When we learn that the farewell party in the opening scene is for Frances “Frankie” McGrath’s older brother—“a golden boy, a wild child who could make the hardest heart soften”—who is leaving to serve in Vietnam in 1966, we feel pretty certain that poor Finley McGrath is marked for death. Still, it’s a surprise when the fateful doorbell rings less than 20 pages later. His death inspires his sister to enlist as an Army nurse, and this turn of events is just the beginning of a roller coaster of a plot that’s impressive and engrossing if at times a bit formulaic. Hannah renders the experiences of the young women who served in Vietnam in all-encompassing detail. The first half of the book, set in gore-drenched hospital wards, mildewed dorm rooms, and boozy officers’ clubs, is an exciting read, tracking the transformation of virginal, uptight Frankie into a crack surgical nurse and woman of the world.
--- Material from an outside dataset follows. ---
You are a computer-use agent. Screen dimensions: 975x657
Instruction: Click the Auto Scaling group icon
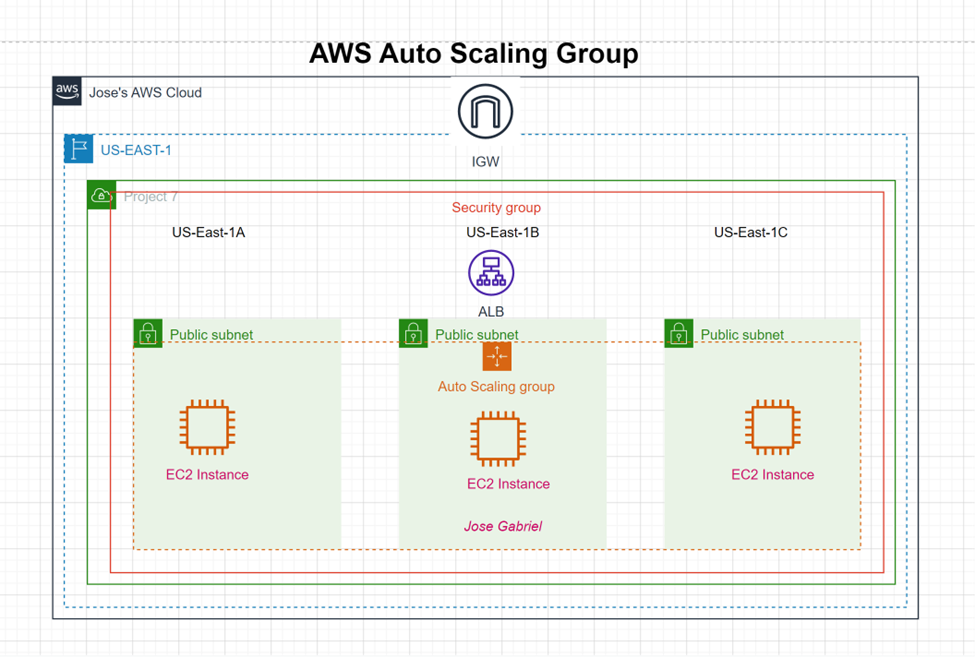click(497, 355)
Her tensely platonic romance with a married surgeon ends when his broken, unbreathing body is airlifted out by helicopter; she throws her pent-up passion into a wild affair with a soldier who happens to be her dead brother’s best friend. In the second part of the book, after the war, Frankie seems to experience every possible bad break. A drawback of the story is that none of the secondary characters in her life are fully three-dimensional: Her dismissive, chauvinistic father and tight-lipped, pill-popping mother, her fellow nurses, and her various love interests are more plot devices than people. You’ll wish you could have gone to Vegas and placed a bet on the ending—while it’s against all the odds, you’ll see it coming from a mile away.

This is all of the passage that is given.